The squash leaves are huge; big, hairy, plates of green that cover smaller plants indiscriminately. I go through them, uncovering patches of kale, collards, lambs quarters, and dandelion greens, picking off pests and checking for various eggs as I do. It’s dusk, and once again it’s just me, my garden, and my trusty green watering can.
When I first started my garden, my daughter ripped up almost all of the seedlings I’d so carefully started, and I’d despaired. All that time, all that money, and all that work had been destroyed in less than a minute by a determined toddler with a stick. After a few tears and talking to friends about growing seasons in my local area, I decided to start again and began to grow more seedlings – this time outside. Eventually they grew, as seedlings do, and I had enough to fill my two plots. I also had some surprises, for nature is nothing if not tenacious, and a toddler’s harsh stick work is nothing in the face of that.
When I first started a garden, I imagined beautiful rows of perfect vegetables that were unmolested by bugs and
blight. These rows were tidy too, the kind of thing you might see in a gardening magazine. But fantasy and reality rarely match, and my garden became this wild pile of squash, tomatoes, jalapeños, various edible leaves, and an orchard orb spinner I like to call ‘Edwin’.
I move the leaves and wedge them around a little fence so the smaller plants can get some sun too, I water, and I harvest leaves for salad as I go. When I’m done, I invariably end up at the bottom of the garden near the wild patch I keep for the wights. Then stretching myself up, I take a deep breath and look around me at the plants, wooden fence, and forest behind our garden gate. I see the odd flare of a lightning bug in the trees above, and I can’t help but smile. I don’t think I’ll ever stop smiling at those things, not for any big or deep reason, but because we just didn’t have them where I grew up.
Everything feels so alive, there’s a buzz in the air, a rightness of place, and not for the first time I think to myself that this is what it must be like to put down roots somewhere.
And of course that’s what I’ve done. My travel shrines have become permanent and my idols unpacked for what I hope will be a good long while.
There’s a difference in magic and religion when you’re settled and rooted as opposed to nomadic and wandering where the wind takes you. As a nomadic witch, I would McGyver supplies a lot more, and I would take pains to make my tools and supplies much more innocuous to the casual viewer. Because when you’re an outsider to somewhere, you never know how locals are going to react to things like Witchcraft and Heathenism. I would still practice, of course I would, to be a witch is an active thing – you have to do witchcraft in order to be a witch, but it was different.

### [TASK SET]
(1) According to the garden essay, why did the writer make tools and supplies look more innocuous when living as a nomadic witch? Answer in one to three sentences.
(2) Carry the garden essay on from its last sentence.
The listing after this point isn't needed.

### [RAW DATA]
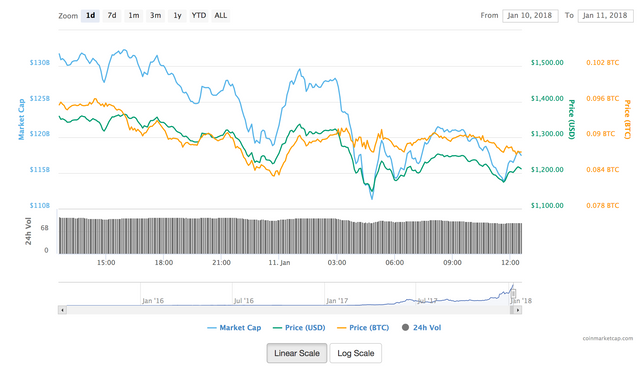Switch zoom to 7d
640x374 pixels.
tap(112, 16)
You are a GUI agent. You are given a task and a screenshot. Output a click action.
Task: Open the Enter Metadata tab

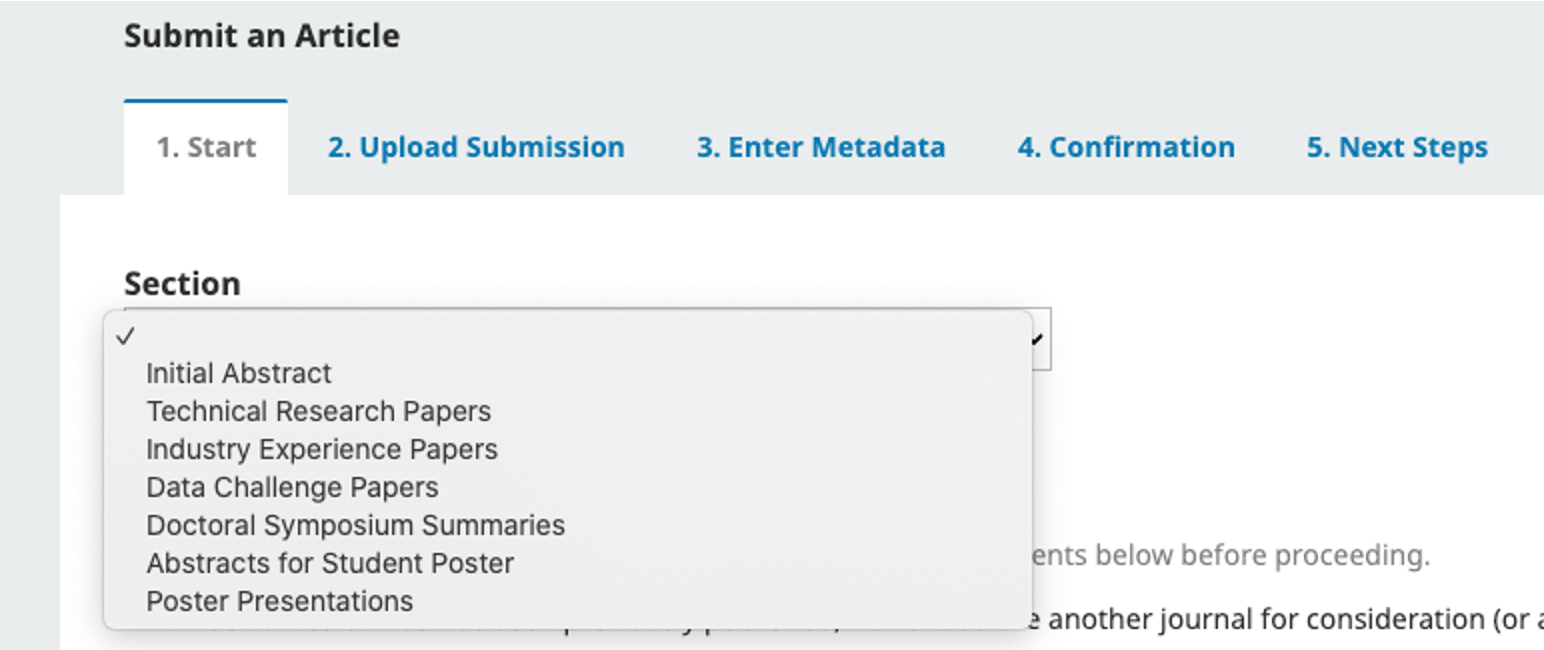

### [EXPECTED RESPONSES]
(1) As an outsider to a place, the writer never knew how locals would react to things like Witchcraft and Heathenism. Keeping tools and supplies innocuous made them less noticeable to a casual viewer.

(2)
I would always begin by walking the local area over and over, taking into account the areas that felt ‘thin’/uneasy/friendly/active/dead and noting what grew where. The lavender that grew across from the supermarket and sphagnum moss I collected from under a tree that helped to heal a hornet’s sting; the wormwood growing out of a stone wall, its roots somehow clinging to the dirt between the rocks; the locations of various tree woods for amulets; the blackberries near the river that I ate one evening with cream – all came from my walks. As I trod the miles, my mind would become a catalogue of what grew where, where I could go to practice my craft, where to offer, and where to avoid.
But it’s different when you’re settled and own the land, both from a Heathen and a Witch perspective. From the moment you walk the boundaries with fire to take your land, you’re granted an agency in that place that you don’t have as a traveler. In your home, you get to create your cosmos, your inner-yard, your most holy of spaces instead of moving between the inner-yards of others and dodging the dangers of the outer-yard. You build reciprocal relationships with the wights in a way that you never did before, like the kind that neighbors make with neighbors who bought as opposed to those who rent. Wandering, liminal gods are joined by gods of ‘peace and good seasons’ in your hearth rites; and the magic you work is less because some scary ‘could kill you’ shit is going down, and more because your family needs a little extra help at times to continue thriving, or even simply just to keep your hand in.
There are times when I miss the outer-yard and being on the road. I think a part of me will always be that itchy-footed kid that wandered the moors as though the miles were food and moved countries at the drop of a hat. But as I stand each evening, stretching up at the bottom of my garden with my trusty green watering can in hand, I can’t help but feel and appreciate the sweetness of it all.
Home is best.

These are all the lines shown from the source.